Public Institution – A school or institution controlled and operated by publicly elected or appointed officials and generally deriving its primary support from public funds.
Streaming Video – Video sent in compressed form over the Internet that you view as it is being received, rather than waiting until for the entire file to be downloaded first. There may be two versions available: a dial-up version is usually a smaller file, with a smaller video screen and a slower frame rate, for 56k dial-up users and a high-speed version, a larger file with higher quality image, is designed for users with faster broadband Internet connections.
Syllabus – A document provided by an instructor at the start of a class that offers an overview of the course. The syllabus usually covers course objectives, topics to be studied, assignments, required textbooks, grading policies, due dates for assignments, examination dates, and other relevant course information.
Synchronous Communication – Live, real-time communication. Examples include a conversation at the grocery store, phoning your children to say hello when you’re traveling on business, instant messaging or chatting in an AOL chat room.
Synchronous Learning – Any learning event where interaction happens simultaneously in real-time. This requires that learners attend class at its scheduled time. Could be held in a traditional classroom, or delivered via distributed or e-Learning technologies.
System Requirements – The technological conditions required to run a software application. Includes the operating system, programming language, database, hardware configuration, bandwidth, processing power, and so forth.
Threaded Discussion – A common feature of distance learning that allows students to interact with their classmates and instructor. A threaded discussion is a series of messages on a particular topic posted in a discussion forum. A threaded discussion is asynchronous, not fixed in time or space, so students can log on at any time from any Internet-enabled computer to seek clarification for issues they encounter in their coursework, to discuss topics raised in class, or to initiate new discussions on related topics. A good online discussion has the same effect of group or in-class discussion, in which students build on one another’s perspectives to gain a deeper understanding of the materials.
Undergraduate Student – A college student who is pursuing a certificate, two-year associate degree, or four-year bachelor’s degree.
University – A postsecondary institution that consists of at least one graduate school or professional school that award advanced degrees (master’s degrees and doctoral degrees), as well as an undergraduate division that awards bachelor’s degrees.
Video Conferencing – Real-time visual and audio communication using a computer, video camera or web camera, and a network, such as the Internet. Examples of video conferencing include an instructor delivering a live lecture from one central point to many different students, all geographically separated, or a meeting between two students collaborating on a group project.
Virtual – Simulated or conceptual, not physical in nature.

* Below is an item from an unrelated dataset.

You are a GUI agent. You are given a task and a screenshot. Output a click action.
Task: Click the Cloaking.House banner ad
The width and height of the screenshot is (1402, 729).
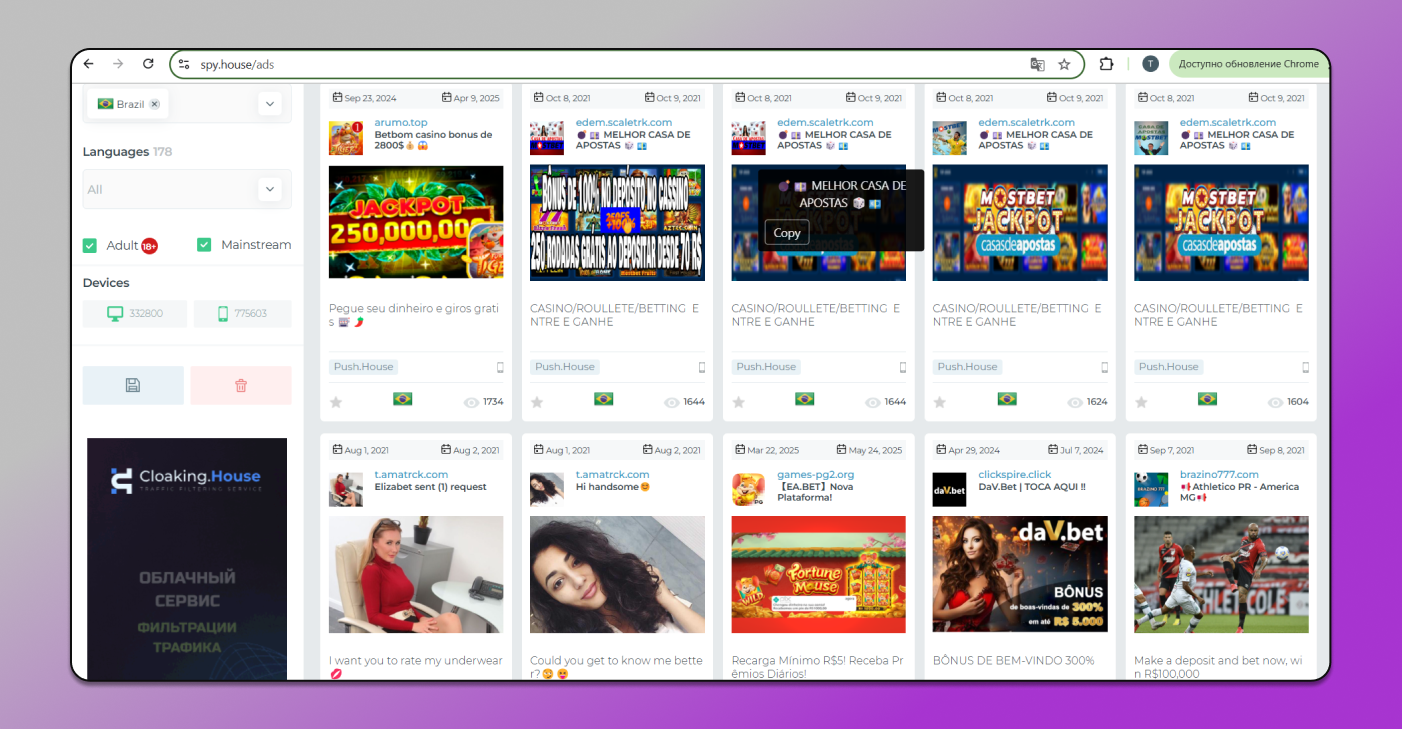pyautogui.click(x=187, y=558)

In distance learning, the term “virtual classroom” refers to the online environment in which students and instructors interact.
Web Based Training (WBT) – Training which is delivered over a network (LAN, WAN or Internet). Can be either Instructor-led or Computer Based. Very similar to e-Learning, but usually implies that the learning is in the professional or corporate level.
Whiteboard – The electronic equivalent of a blackboard and chalk on a computer screen that allows multiple, remote users to add text, create drawings or diagrams in a shared electronic workspace that is visible to all participants. Whiteboards are a common feature of distance learning course management software systems because it can be used for online instruction the same way a blackboard is used in a traditional classroom.